Repeat the stretch of the text on astronomy novels from "Luckily, no one" through "possibly go wrong?", substituting "oil" for "pitch".

— Text provided —
• • • • • • •
But three recent novels also remind us of astronomy's dark glamour. They share a familiar irony: those seeking certainty in the heavens are likely to miss vital human operations around them. The authors understand the pull and charm of stellar observation, conveying it with sympathy, and, sometimes, real power.
Amy Brill's The Movement of Stars is based on the life of the US's first female professional astronomer, Maria Mitchell. The story charts the journey of the heroine, Hannah Gardner Price, from obedient Nantucket Quaker to globetrotting proto-feminist, with stirring descriptions of how she turns away from her Quaker community in pursuit of truths at once universal and personal. A tremendously moving, humanist love story, it is a reminder that readers cannot live on irony alone.
Luckily, no one told arch-ironist Ken Kalfus, whose book Equilateral drips detached amusement at the follies of his hero, Sanford Thayer. Like the 19th-century American astronomer Percival Lowell, Thayer infers the existence of intelligent life on Mars from "canals" he has observed on the planet. Wanting to make contact with the Martians, a consortium funds him to construct a gigantic equilateral triangle in Egypt's Western desert, to be filled with pitch and lit so it is visible to Martian astronomers. What could possibly go wrong?
• • • • • • •
— Data excerpt —
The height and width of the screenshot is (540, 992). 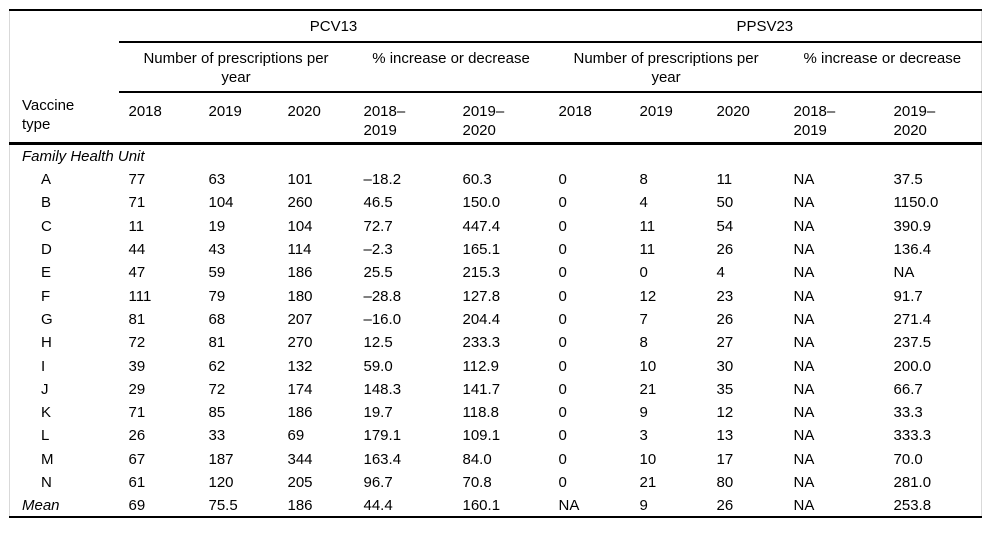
• • • • • • •
— Reply —
Luckily, no one told arch-ironist Ken Kalfus, whose book Equilateral drips detached amusement at the follies of his hero, Sanford Thayer. Like the 19th-century American astronomer Percival Lowell, Thayer infers the existence of intelligent life on Mars from "canals" he has observed on the planet. Wanting to make contact with the Martians, a consortium funds him to construct a gigantic equilateral triangle in Egypt's Western desert, to be filled with oil and lit so it is visible to Martian astronomers. What could possibly go wrong?